12 October 2018

Press freedom in Europe is under attack – it’s time to fight back


The brutal rape and murder of journalist Viktoria Marinova in Bulgaria last week caused shock around Europe and the world. While the killing has not yet been connected to her work, it has still left a feeling of unease, as it is only the latest in a disturbing series of murders of journalists on the continent in the last couple of years. The number is now up to seven since early 2017, as freedom of press looks increasingly under threat.

Along with Marinova’s case, the murders of Slovakian journalist Ján Kuciak in February 2018 and Daphne Caruana Galizia, a Maltese reporter killed by a car bomb in October 2017, have highlighted the dangers of speaking truth to power.

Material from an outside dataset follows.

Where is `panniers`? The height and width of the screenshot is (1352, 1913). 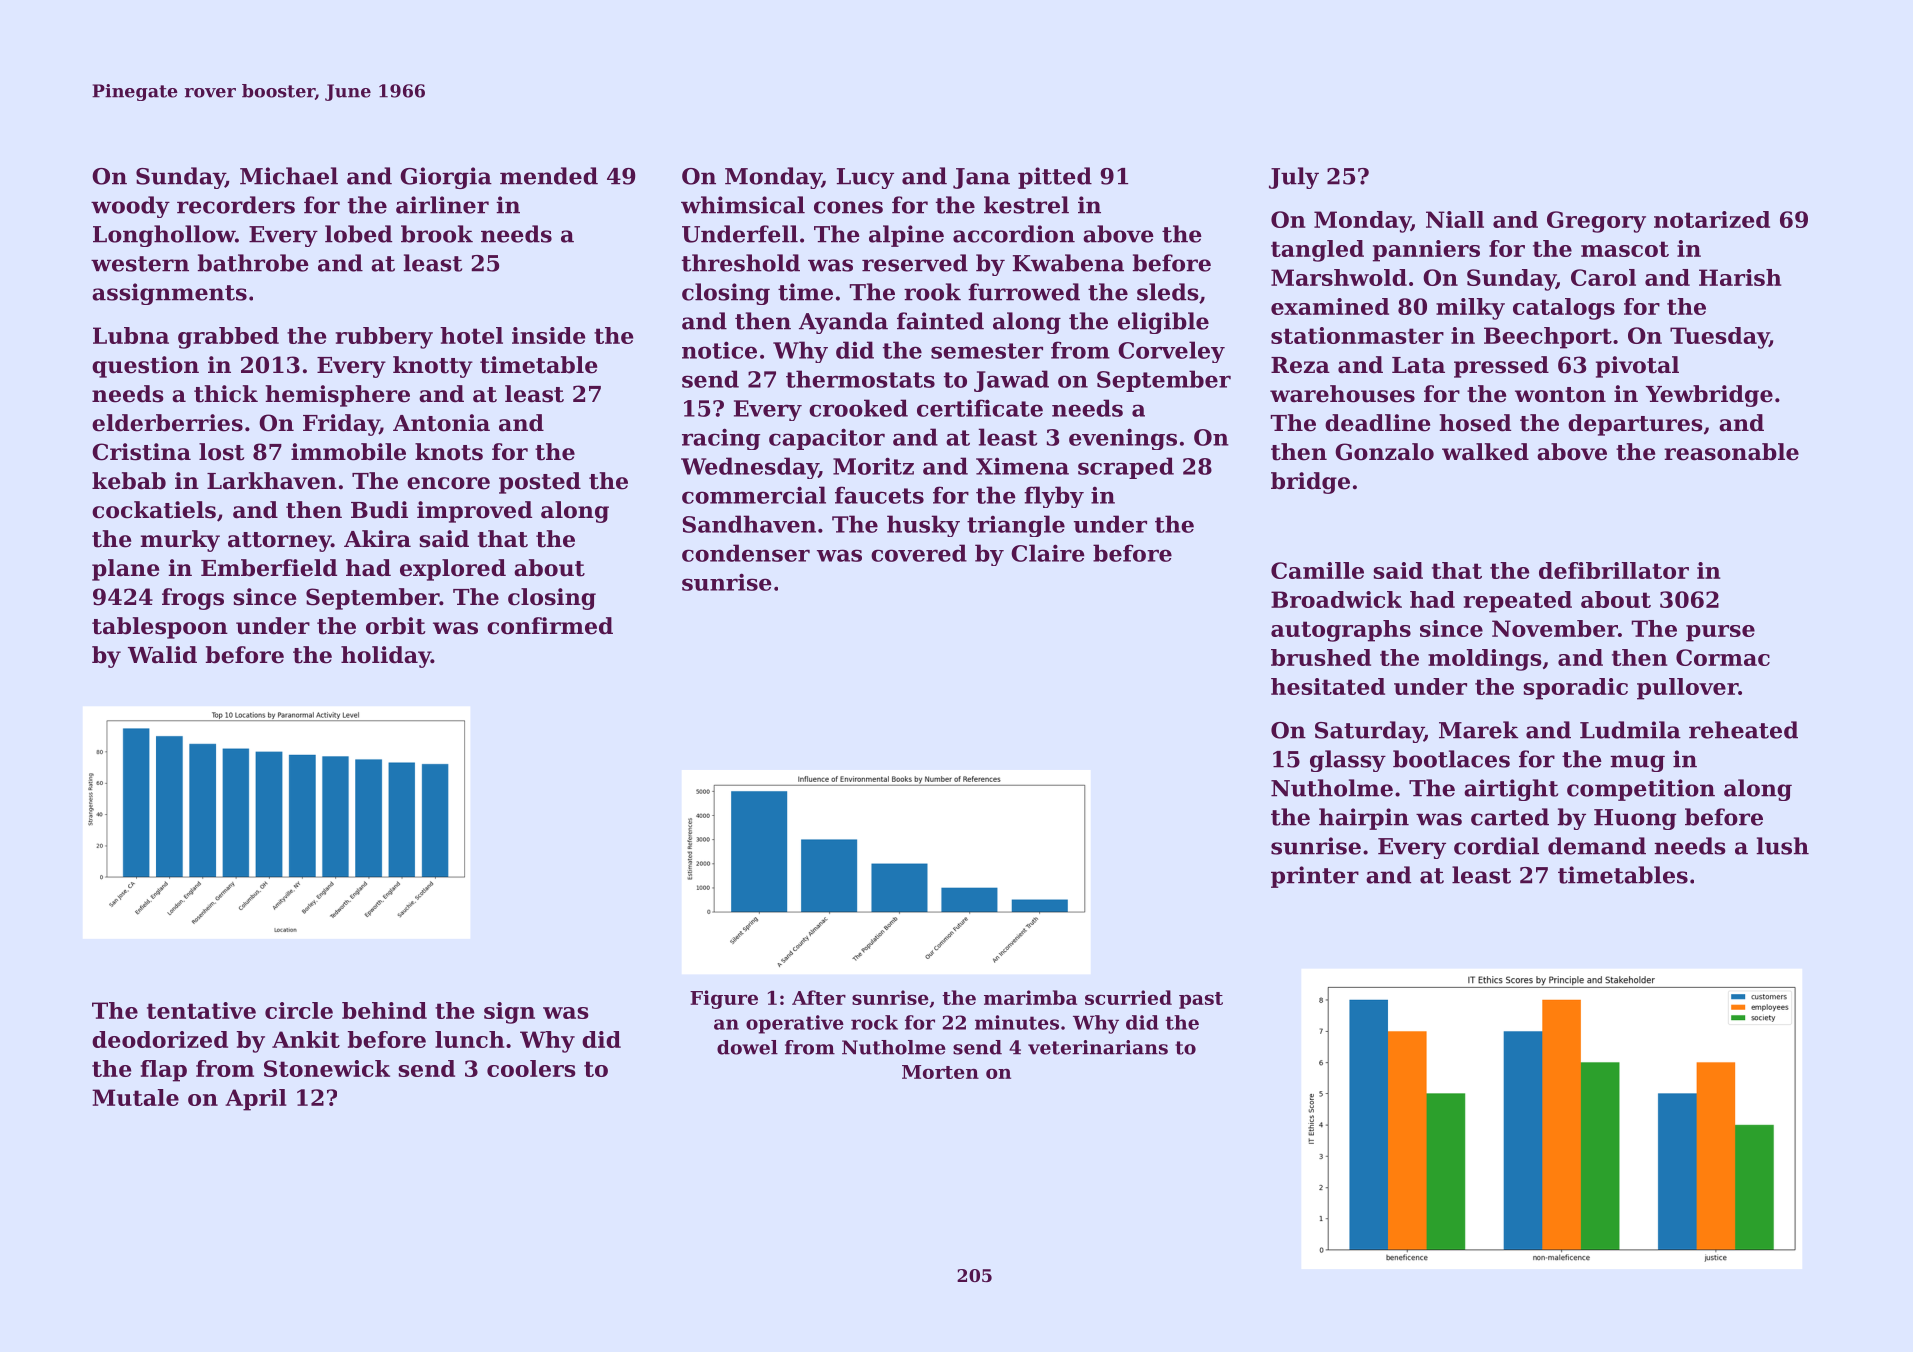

What all three – and much of the recent harassment of journalists — have in common is that those journalists had reported on corruption and money-laundering by politicians. Marinova had only recently welcomed guests on her TV show presenting evidence of misused EU funds. Caruana Galizia had investigated the Panama Papers and how Malta’s politicians were involved in the scandal. And Kuciak conducted research on links between the ruling party Smer-SD and the Italian Mafia, including possible links to Prime Minister Robert Fico. In the aftermath of Kuciak’s death, several Slovak ministers were forced to resign including, eventually, Fico himself.

All of this is merely the tip of the iceberg. Much has been written about Hungary’s increasingly monopolised pro-Fidesz press – and rightly so, but other countries are following a similar path. In the Czech Republic for instance, President Milos Zeman pulled out a dummy Kalashnikov at a press conference with the words “for journalists” written on its side. At another point, he pronounced his wish to “liquidate” reporters. It seems animosity towards the media is far from confined to the Oval Office.

In this year’s Press Freedom Index by Reporters Without Borders, four of the five biggest drops in the global ranking were European countries. And that’s before we come to the broader issue of attacks on freedom of speech, exemplified by Germany’s new law against “hate speech” which came into effect early this year (and which the UK seems to want to replicate).

The EU too seems determined to stick its oar in. The same week as Marinova’s death, Věra Jourová, the Commissioner for Justice, Consumers and Gender Equality, argued in a speech in Vienna that the EU should “advocate for a European approach to media based on quality and smart regulation”, arguing that the work of the media should be monitored “more broadly than just following the laws of the markets.”  Quite who gets to decide what “quality” means is less clear, though one imagines it would be some committee or other in Brussels.

One supporter Jourova can probably count on is the Commission President Jean-Claude Juncker, who has made clear his views on the workings of the media. Seemingly still being personally offended by reports earlier this year that he is drinking a bit too much, he recently declared that “press freedom also has its limits” — in this case a reference to British newspapers giving him a hard time. Indeed, Juncker mused, “the British press is such that I will not miss it” after Brexit. That’s before we even mention Jeremy Corbyn’s warning that “change is coming” to the British press if he takes power in the UK.

The fact that Juncker, Jourová, and an alarming number of authoritarian European leaders want to muzzle reporters is as good an argument as any for enhancing press freedom. After all freedom of press exists precisely so that anyone can say and write what others, particularly the ruling elite, do not agree with. As the former US Congressman Ron Paul says, “we don’t have freedom of speech to talk about the weather”. Instead, we have it “so we can say some very controversial things.”

In a time in which supposedly liberal democracies increasingly clamp down on opinions that are uncomfortable by deeming them “hate speech” or “fake news”, when journalists are harassed and often under threat of physical violence attack, and when voices on both left and right are calling for more regulation, if not nationalisation, of the media, it’s never been more important to fight back.

It is also essential to keep in mind what the great American Founding Father Thomas Jefferson noted when he said that “were it left to me to decide whether we should have a government without newspapers or newspapers without a government, I should not hesitate a moment to prefer the latter.” When it comes to freedom of press and speech today, the fate of journalists like Viktoria Marinova is far more important than the hurt feelings of powerful men like Jean-Claude Juncker.

Kai Weiss is a Research and Outreach Officer at the Austrian Economics Center and a board member at the Hayek Institute.